CD79A O Plasmídeo de Ativação CRISPR (h) é um sistema mediador de ativação sinérgica (SAM) de três plasmídeos, concebido para a regulação positiva transcricional altamente eficiente e específica do locus CD79A em linhas celulares humanas. O sistema é construído em torno de uma Cas9 cataliticamente inativa (dCas9) portadora de duas mutações inativadoras (D10A e N863A) que eliminam a atividade nuclease, preservando simultaneamente a ligação ao ADN. Esta dCas9 é fundida com VP64, um potente ativador transcricional, e é coexpressa com um gene de resistência à blasticidina para seleção. O segundo plasmídeo codifica a proteína de fusão MS2-p65-HSF1, um complexo ativador secundário que atua em conjunto com o dCas9-VP64, juntamente com um gene de resistência à higromicina. O terceiro plasmídeo codifica um sgRNA de 20 nt específico para o alvo, fundido a dois aptâmeros de RNA MS2 que recrutam o complexo MS2-p65-HSF1 para o local de ativação, acompanhado por um gene de resistência à puromicina. Os três plasmídeos são administrados numa proporção de massa de 1:1:1 para uma expressão equilibrada de todos os componentes do sistema.
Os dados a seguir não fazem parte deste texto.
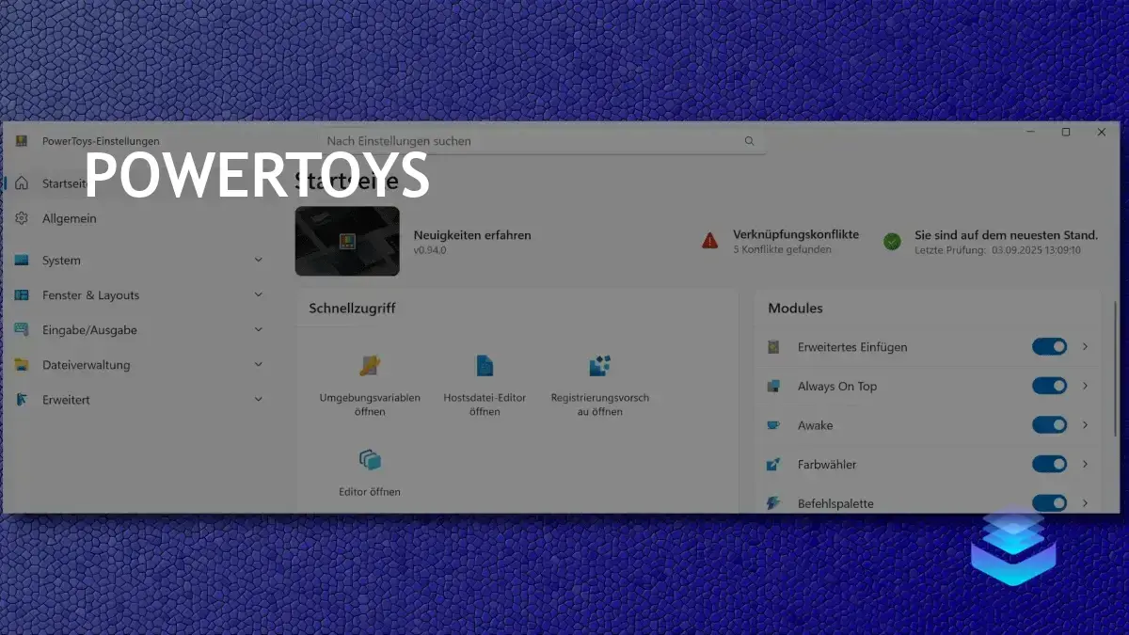This screenshot has height=635, width=1129.
Task: Click the Modules list vertical scrollbar
Action: coord(1116,405)
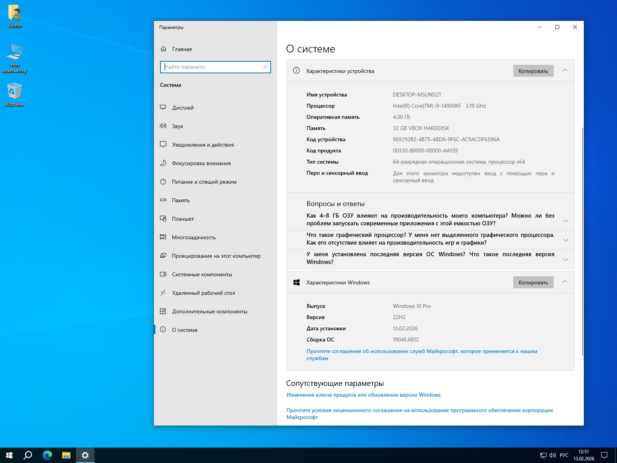The image size is (617, 463).
Task: Select Notifications and actions in sidebar
Action: pos(203,145)
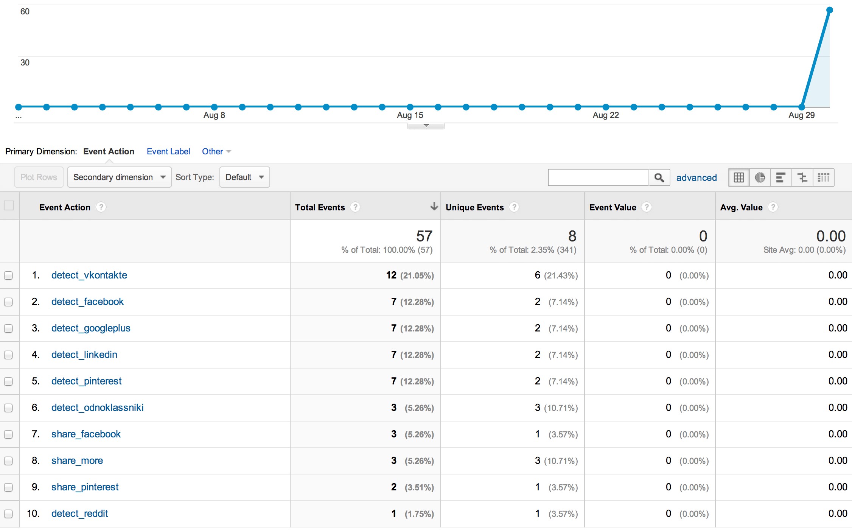Click the advanced filter link

pyautogui.click(x=697, y=177)
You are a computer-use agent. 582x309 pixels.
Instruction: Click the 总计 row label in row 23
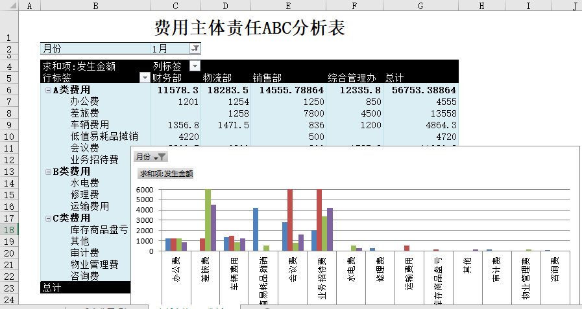[52, 288]
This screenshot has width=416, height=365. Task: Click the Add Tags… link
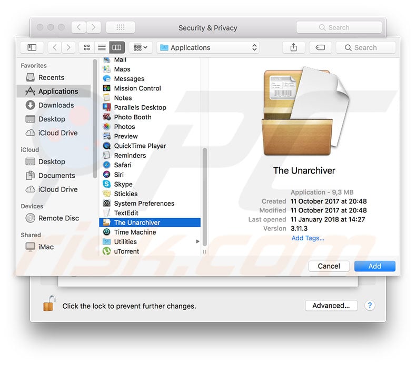coord(308,238)
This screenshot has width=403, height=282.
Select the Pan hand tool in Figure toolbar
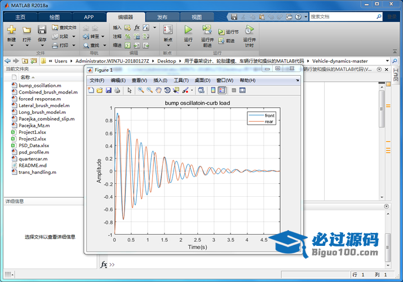158,90
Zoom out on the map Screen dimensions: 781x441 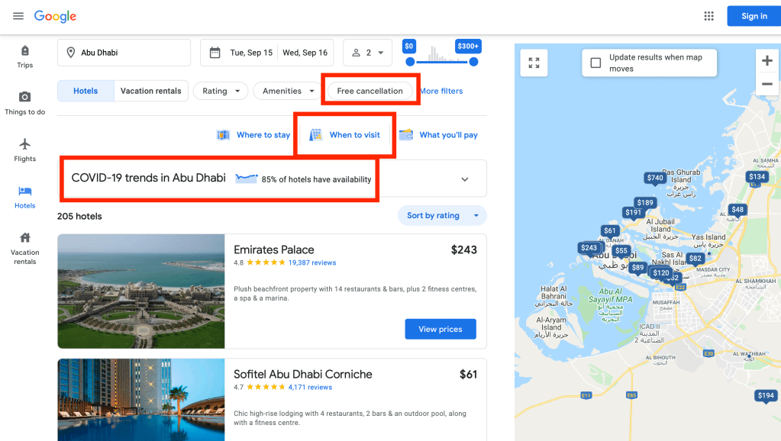click(x=766, y=84)
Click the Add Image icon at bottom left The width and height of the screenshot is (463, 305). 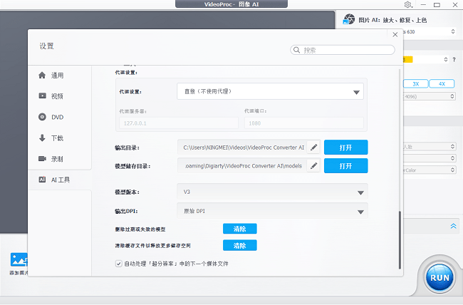18,261
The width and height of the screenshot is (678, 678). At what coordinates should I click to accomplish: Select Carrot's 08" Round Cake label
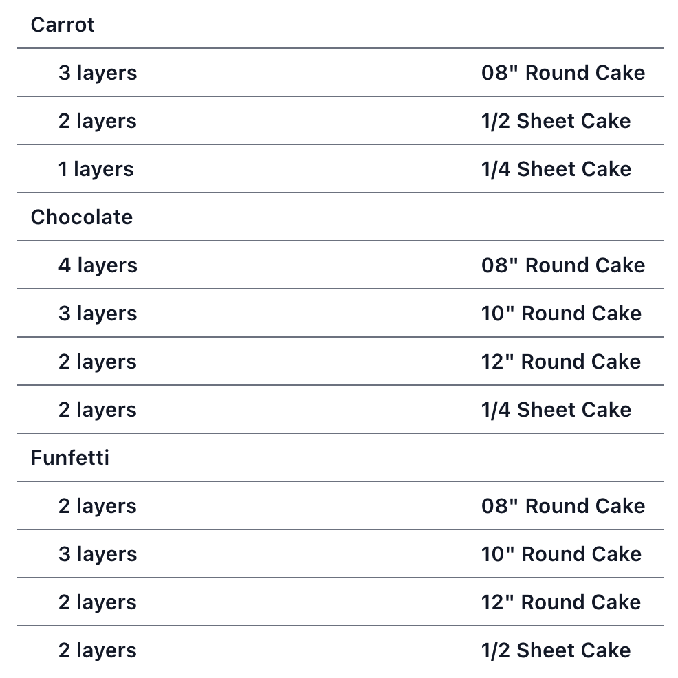562,73
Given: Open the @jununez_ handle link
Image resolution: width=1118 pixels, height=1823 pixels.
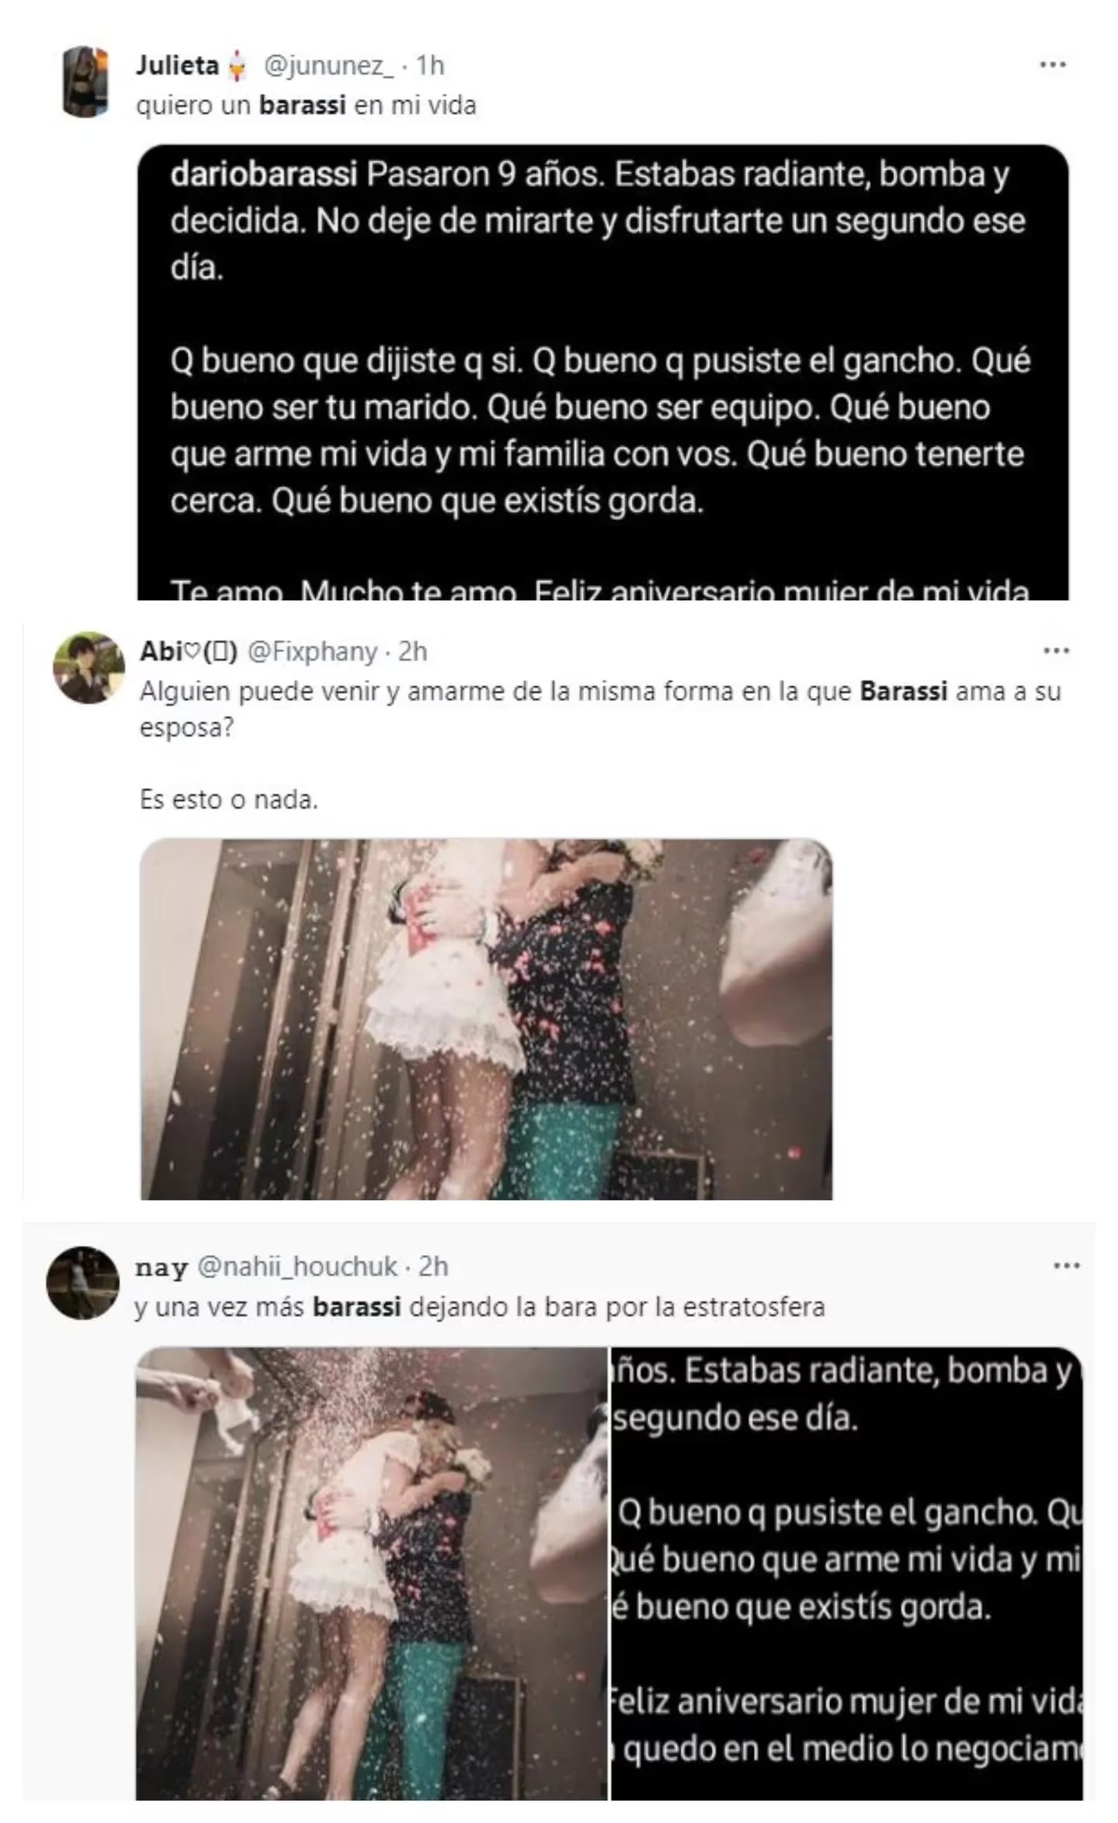Looking at the screenshot, I should click(329, 66).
Uma vez montado no locus alvo, o complexo SAM liga-se a cerca de 200 pb a montante do local de início da transcrição CD79A, onde VP64, p65 e HSF1 atuam em conjunto para recrutar a maquinaria transcricional e impulsionar a regulação positiva da expressão endógena de CD79A. Ao contrário da Cas9 com atividade nuclease, o dCas9 não introduz quebras de cadeia dupla nem modifica a sequência genómica, preservando o locus CD79A nativo e permitindo o estudo de respostas transcricionais dependentes de CD79A no locus endógeno, tornando-o uma ferramenta valiosa para estudos funcionais, identificação de genes-alvo e modelagem da restauração da via CD79A em células tumorais com expressão de CD79A silenciada ou reduzida.
Apenas para uso em investigação. Não se destina a uso diagnóstico ou terapêutico.